As illustrated in Figure 1 (element 4, 5 and 6), in the production of electricity by hydroelectric facilities turbine generator(s) convert(s) mechanical energy created by water flow to electric energy. The turbine generators may then be connected to transformers which transforms electricity to national grid.

There are different types of mechanism which are being used and have been used so far to generate the required water flow to drive the turbines. The most common is the use of a dam which backs up large volumes of water and controls water flow under gravity through the turbine to generate electricity. Another popular mechanism is using the run-off river which is different from using dam. In this mechanism flow of river water is diverted through canal(s) to turbine(s) to generate electricity.

Yet another mechanism is known as pump-storage which uses the process of a dam but it pumps water from a water source downhill up to a reservoir uphill for future use under gravity when the electricity is required.

The hydroelectric system of the current invention doesn’t need to create a dam or a river, it doesn’t need the run-off river, and it doesn’t need to pump-store water from downhill to a reservoir uphill to generate water flow to create electricity. The invention simply requires a deep water area in which a hydro injector maybe installed to feed water from the deep water area under pressure to a turbine. The invention further provides a hydro injector which can be used to feed the water in the system of the invention.

According to the present invention, water is provided under pressure from a hydro injector to a turbine which is driven by the pressure of the water to produce electricity.

The invention also provides a hydro injector that may be used for delivery of the water under pressure to the turbine. The hydro injector is preferably submerged in the water source and comprises a series of sections each one of which is linked by a pipe to a water vessel from which the water is provided under pressure to one or more turbines. The injector is mounted in a way that it can be moved to eject water from the water source under pressure into the pressure vessel from which it is provided to the turbine(s).

For example, the injector may be mounted so that it can oscillate to and fro within the water source whereby every oscillation delivers a desired amount of water from the deep water source to the water supply source under the prescribed pressure. In a preferred embodiment a total of about 2000 tonnes of water are delivered to the water vessel during each oscillation. The oscillation of the hydro injector may be controlled by an electric motor which is connected to the hydro injector in a manner that causes the oscillation which can be accomplished by providing levers at the top of the hydro injector which extend above the surface of the deep water source and are connected to the motor by cables enabling the levers to be pulled to and fro to cause the oscillation of the hydro injector within the water source.
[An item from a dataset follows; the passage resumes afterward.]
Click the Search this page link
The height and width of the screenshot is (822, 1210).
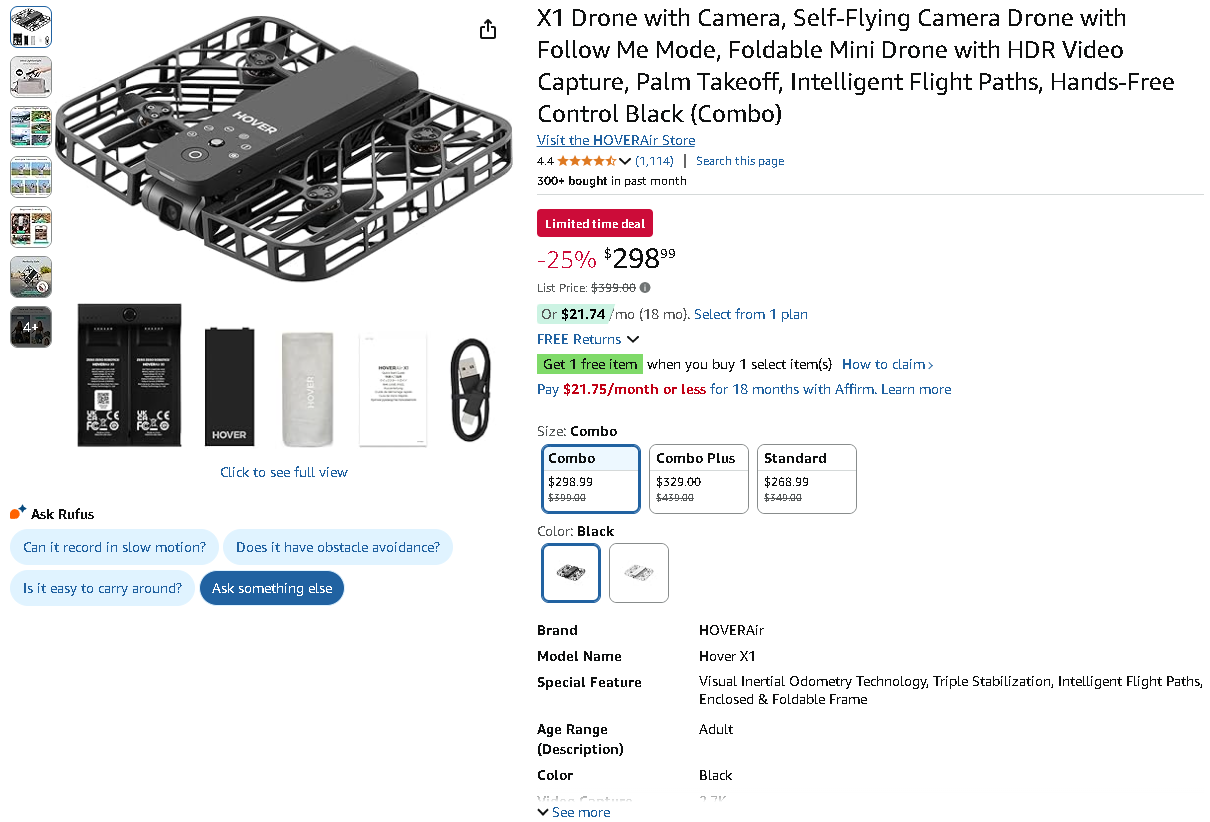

The invention requires a deep water source which may be a natural water source or a manmade water source. The minimum size of the water source required will depend upon the desired capacity of the hydroelectric power plant that the water is used to drive. However a typical, useful water source will have a depth of from 25 to 50 meters and a length and width in the range of from 80 meters to 200 meters. In a preferred embodiment the water source should be such that the hydro injector is capable of delivering from 200000 to 250000 litres of water per second to the turbine. In a further embodiment the water is recycled to the water source after it has passed through and activated the turbine.

The use of a hydroelectric facility of this invention meets the demand of world electricity, generating renewable energy, it lessens common river country conflict, and it avoids manmade tsunami. Furthermore, installation of a plant according to this invention avoids the creation of desert which can be caused by river damming, and it avoids the problem of the sea salt water going underground and therefore maintains the fertility of soil.

The hydroelectric power plant of this invention is environment friendly. The plant installation needs a smaller area than traditional hydroelectric facilities. It is easier to build than traditional hydroelectric facilities. There may be a strange sound at starting and which will continue at the same level, but it will not affect environment, the range of the sound will be limited to the production area. An additional advantage is that the recycled water will be cleaner.

The present invention is illustrated by reference to the accompanying drawings in which

Figure 1 is a schematic illustration of how electricity can be created and distributed by this invention.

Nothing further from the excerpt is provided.